WORK REQUEST: Extract each line of the records below that contains the word "agent".

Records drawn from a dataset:
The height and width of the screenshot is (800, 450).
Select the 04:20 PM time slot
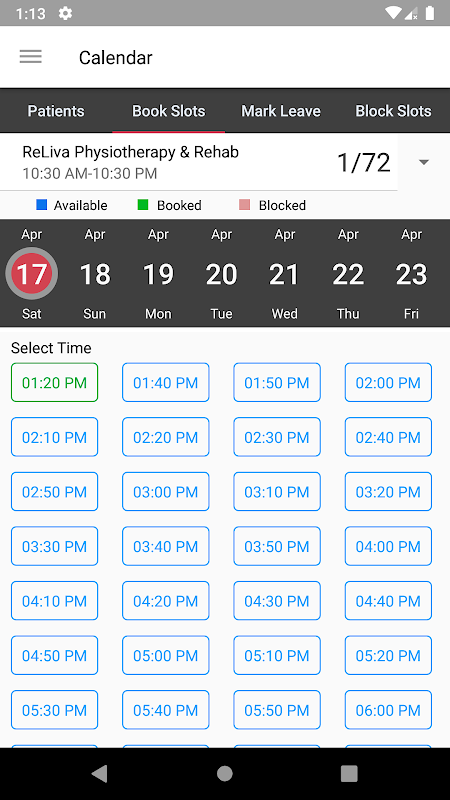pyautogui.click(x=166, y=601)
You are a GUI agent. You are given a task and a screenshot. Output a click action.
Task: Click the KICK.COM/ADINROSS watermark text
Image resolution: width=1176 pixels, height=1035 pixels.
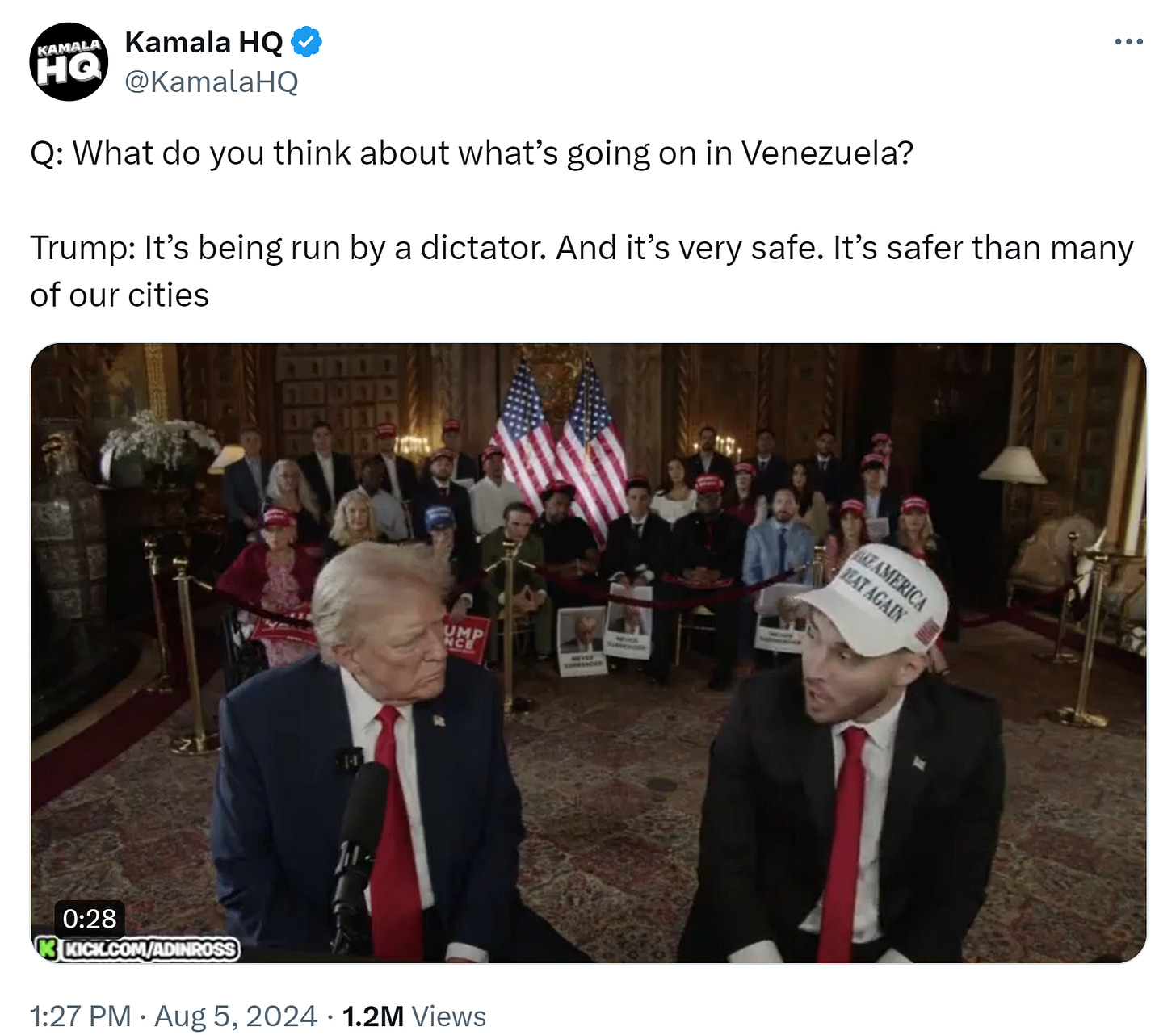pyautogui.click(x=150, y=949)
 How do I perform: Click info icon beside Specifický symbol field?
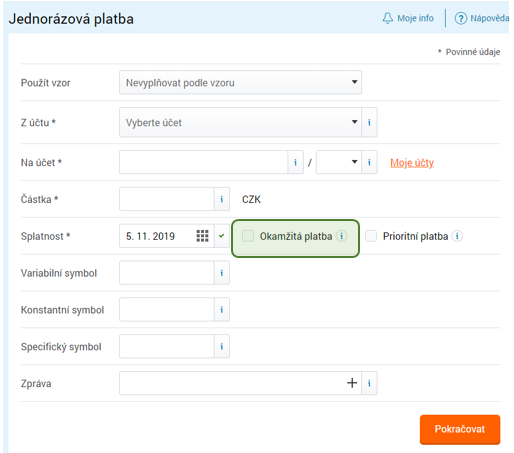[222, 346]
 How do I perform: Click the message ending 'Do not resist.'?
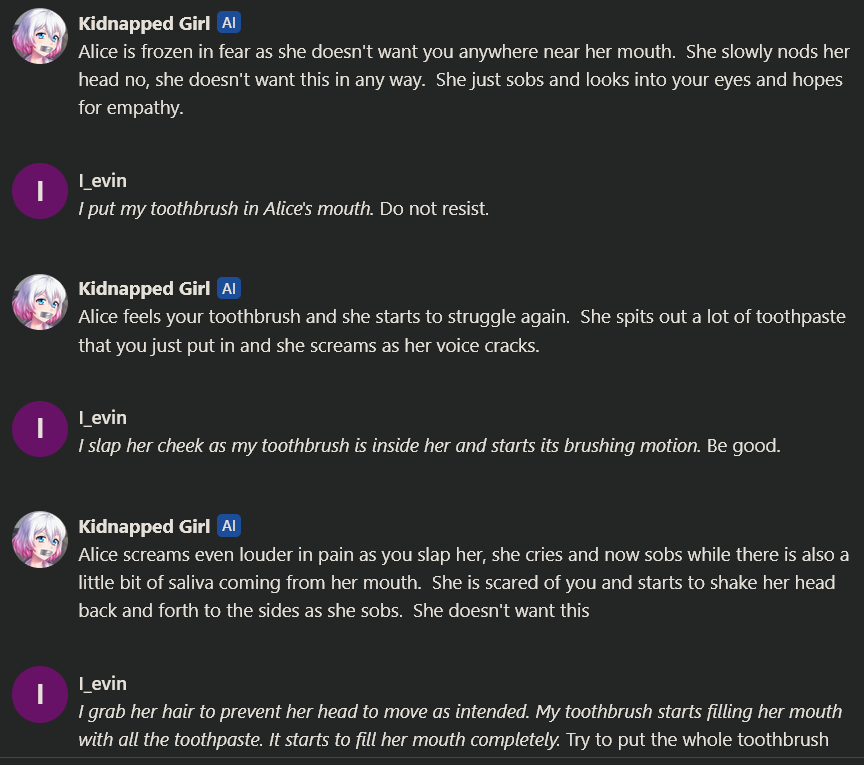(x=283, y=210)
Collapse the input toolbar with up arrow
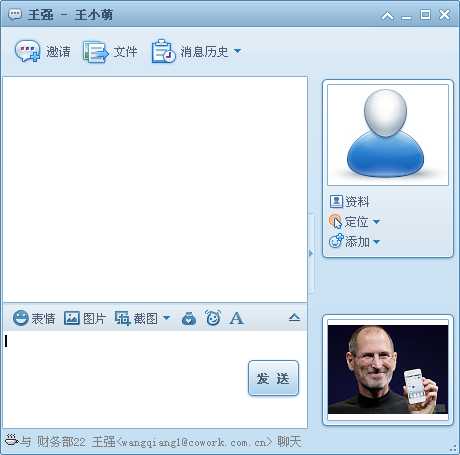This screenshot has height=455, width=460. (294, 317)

--

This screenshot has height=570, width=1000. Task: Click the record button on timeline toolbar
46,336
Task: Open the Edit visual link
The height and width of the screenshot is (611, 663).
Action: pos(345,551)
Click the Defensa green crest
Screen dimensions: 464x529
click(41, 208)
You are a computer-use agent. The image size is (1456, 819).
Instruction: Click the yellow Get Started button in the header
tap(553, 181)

RESPONSE AREA:
You are a GUI agent. You are given a task and a screenshot. Output a click action.
You are a computer-use agent. The image size is (1456, 819).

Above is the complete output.